§ **Exercise objective**:
Locate the line containing "Open Google apps with the grid icon" in the material below. Copy that line and all following lines through the end exactly, omitting any pictures.

§ **Provided data**:
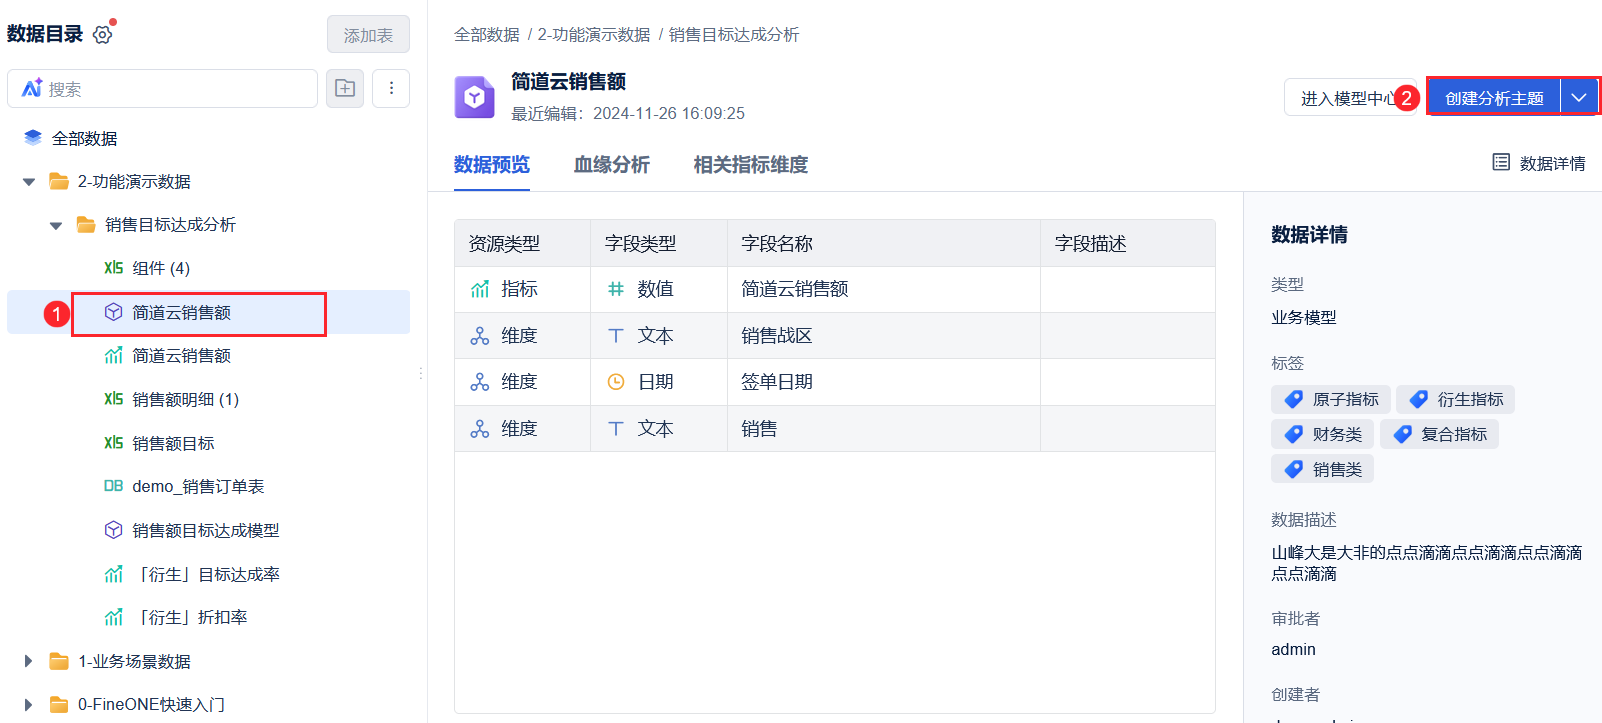1602x723 pixels.
Task: Click the 创建分析主题 button
Action: (1493, 98)
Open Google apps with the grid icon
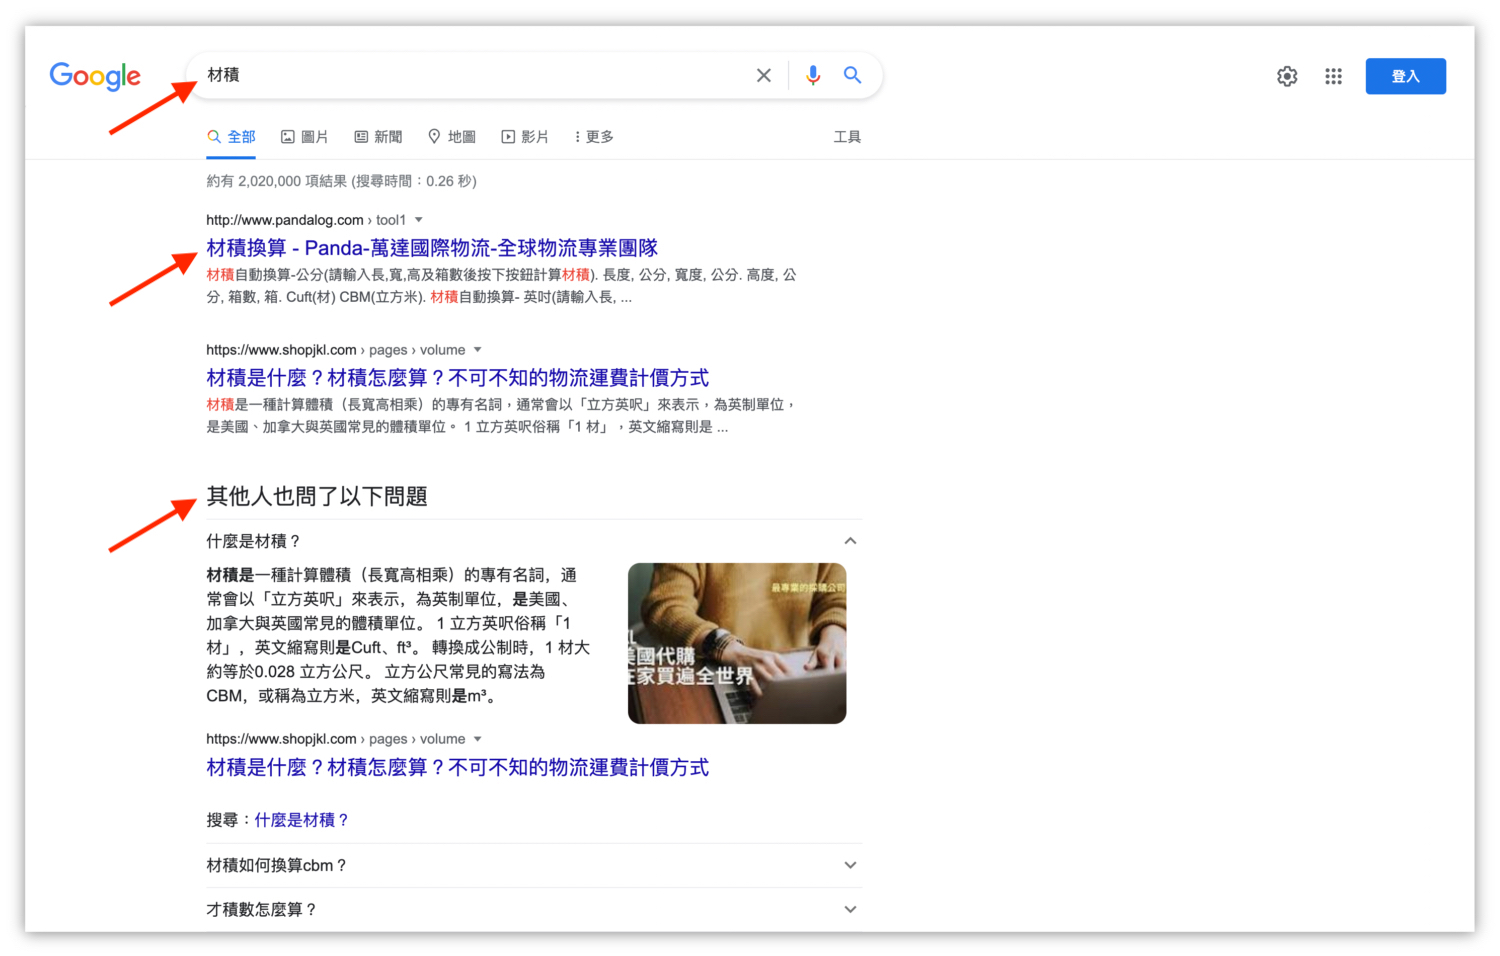Image resolution: width=1500 pixels, height=956 pixels. click(1333, 75)
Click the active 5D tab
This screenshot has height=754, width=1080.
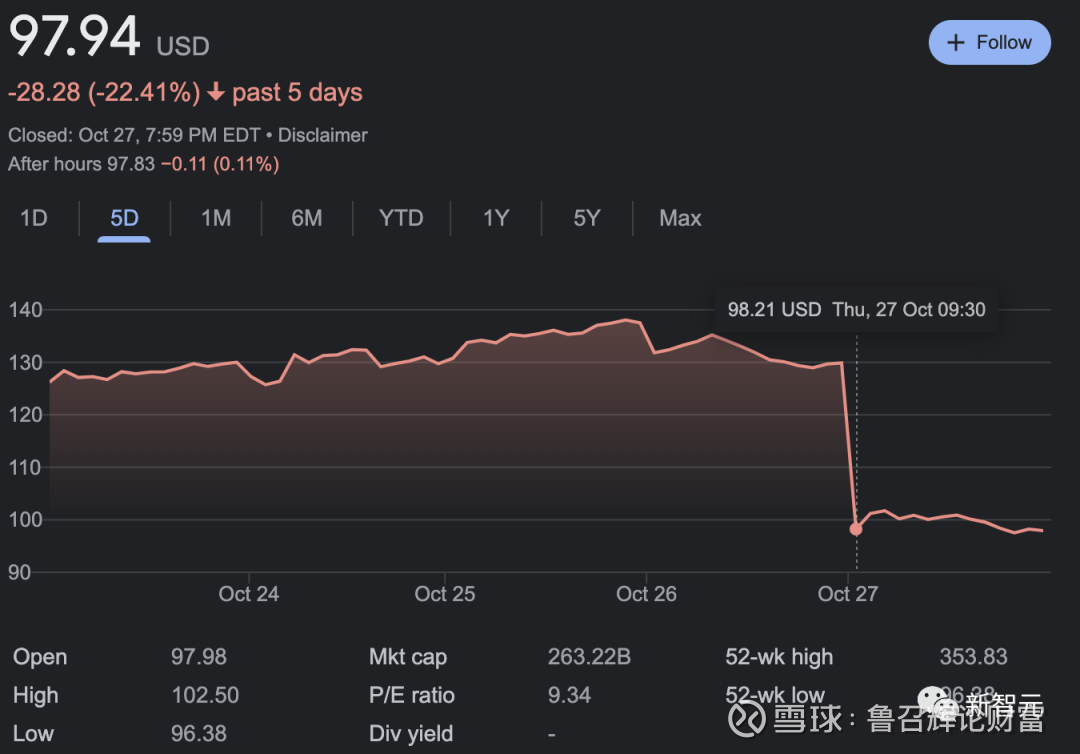(x=123, y=218)
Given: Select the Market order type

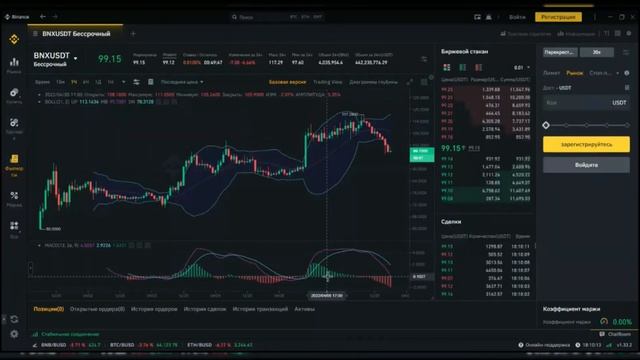Looking at the screenshot, I should coord(575,73).
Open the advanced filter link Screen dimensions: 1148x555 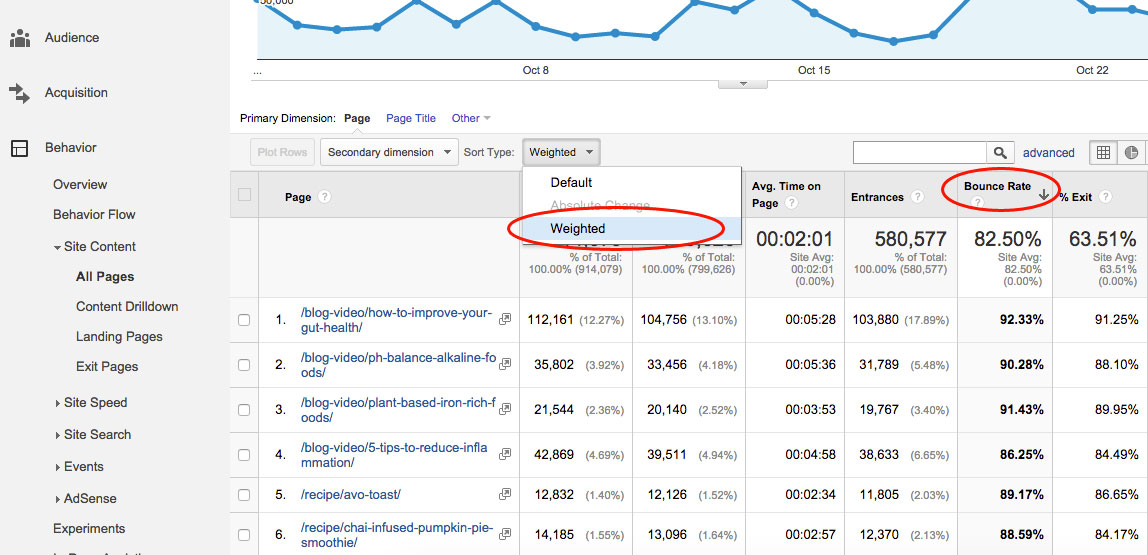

§ **Exercise output**:
Open Google apps with the grid icon
Image resolution: width=1500 pixels, height=956 pixels. click(1333, 75)
Click the active 5D tab
This screenshot has height=754, width=1080.
(x=123, y=218)
Given: Select the Market order type

Looking at the screenshot, I should coord(575,73).
Open the advanced filter link Screen dimensions: 1148x555 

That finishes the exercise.